Se confunden las lealtades constitucionales con las correspondientes a instituciones comprendidas por esta. La monarquía por ejemplo. Así se termina atribuyendo, por el statu  quo, legitimidad a los actos ilegítimos que se pudieran cometer a su amparo. La justicia, al decir de un ministro del Opus, se podía «afinar».

Se jura la bandera. Se debe obediencia a la Corona. A figuras religiosas. A España, sin precisar que supone esto. La obediencia a grupos filosóficos. A ocultar las atrocidades del pasado. Las lealtades se confunden. Los secretos oficiales se prolongan más allá de los límites previstos. Hay una sensación de ocultamiento. Inadmisible, porque todas esas instituciones no pueden estar por encima de la propia Constitución.

Así, dados los acuerdos oscuros de la Transición, tenemos lealtades que se imponen aunque colisionen con el marco jurídico constitucional. Todo esto produce tanta confusión como puede hacerlo la celebración del nacimiento de Jesús en el Solsticio de Invierno o el curioso desarrollo del Caso Infanta junto al del Caso Undargarin, o al desmantelamiento de la UDEF en plena instrucción de los casos de corrupción. Se apela al «sentido de Estado».

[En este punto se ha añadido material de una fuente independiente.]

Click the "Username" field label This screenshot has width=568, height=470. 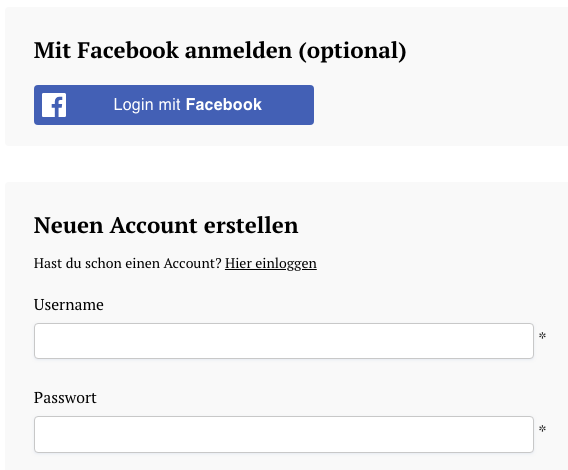69,305
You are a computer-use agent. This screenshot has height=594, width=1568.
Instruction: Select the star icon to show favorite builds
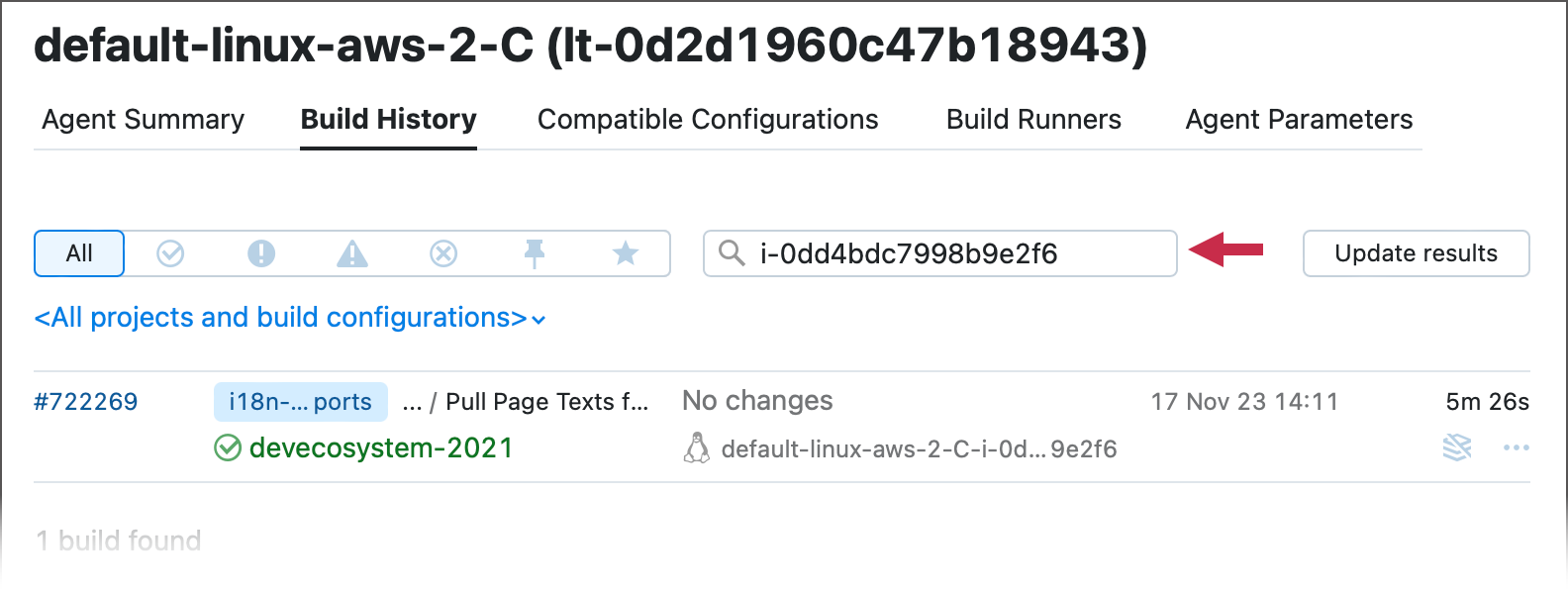pos(626,253)
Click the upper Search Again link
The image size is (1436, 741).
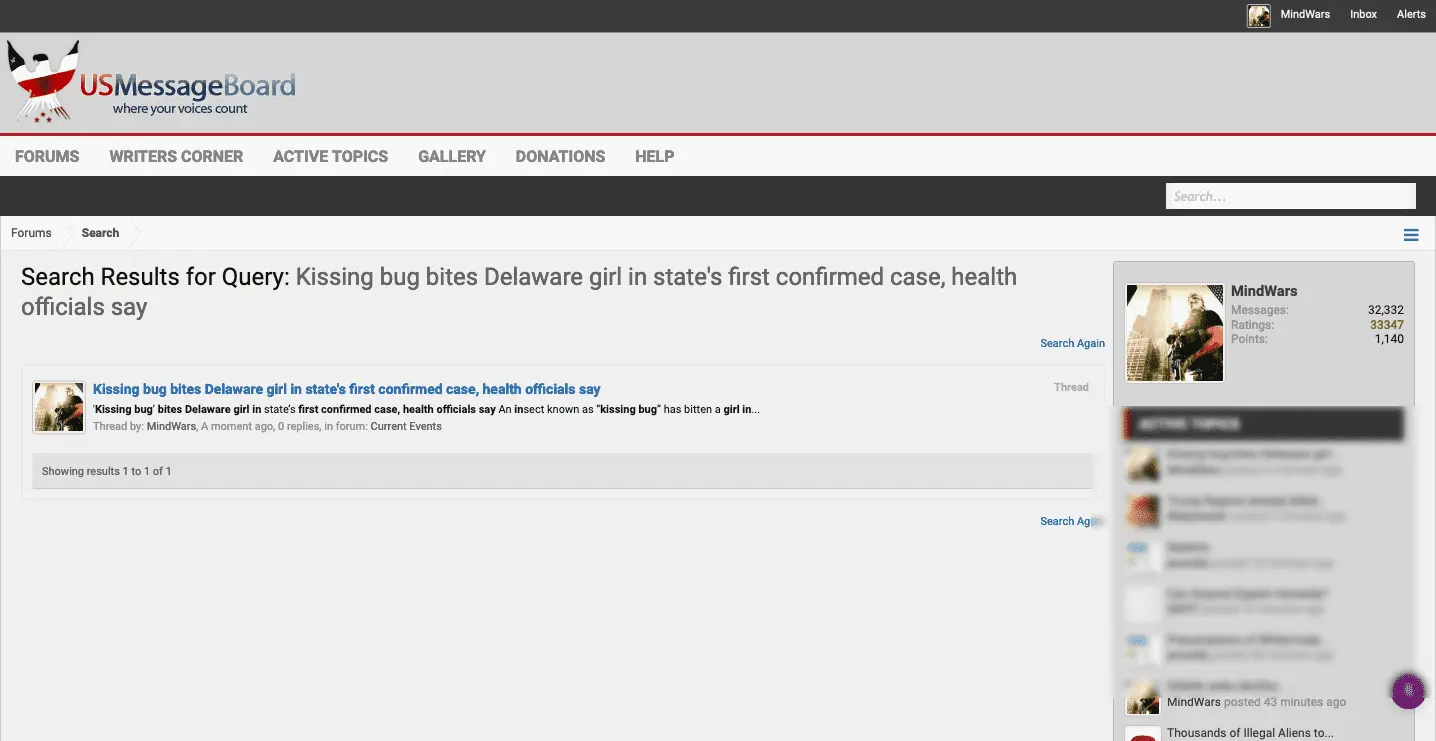tap(1072, 343)
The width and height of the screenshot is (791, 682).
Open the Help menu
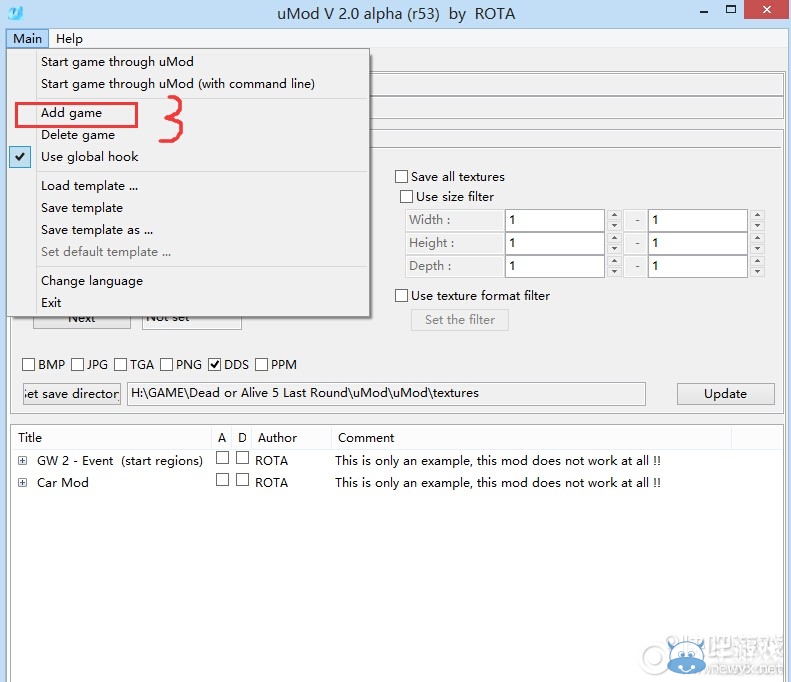click(69, 39)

Lo que debería hacer de nuestro sistema político, económico y social, algo sólido y equitativo, es la existencia de Poderes Democráticos que lo hagan posible. Que sea este equilibrio cruzado quien impida la comisión de transgresiones de otros poderes, como así también la de otros poderes de impedir los abusos de jueces y fiscales. Como el nombramiento de jueces afines que se proponen los miembros conservadores del Consejo General del Poder Judicial con su mandato caducado.

Esto trae aparejado la necesidad de una regulación de los fueros y del sistema de elección de los magistrados. En muchas ocasiones tras ella se parapetan los corruptos. Los ciudadanos deben ser conscientes de lo que se juega la calidad democrática española. De ello depende nuestro futuro como Estado y el de las personas que lo habitan.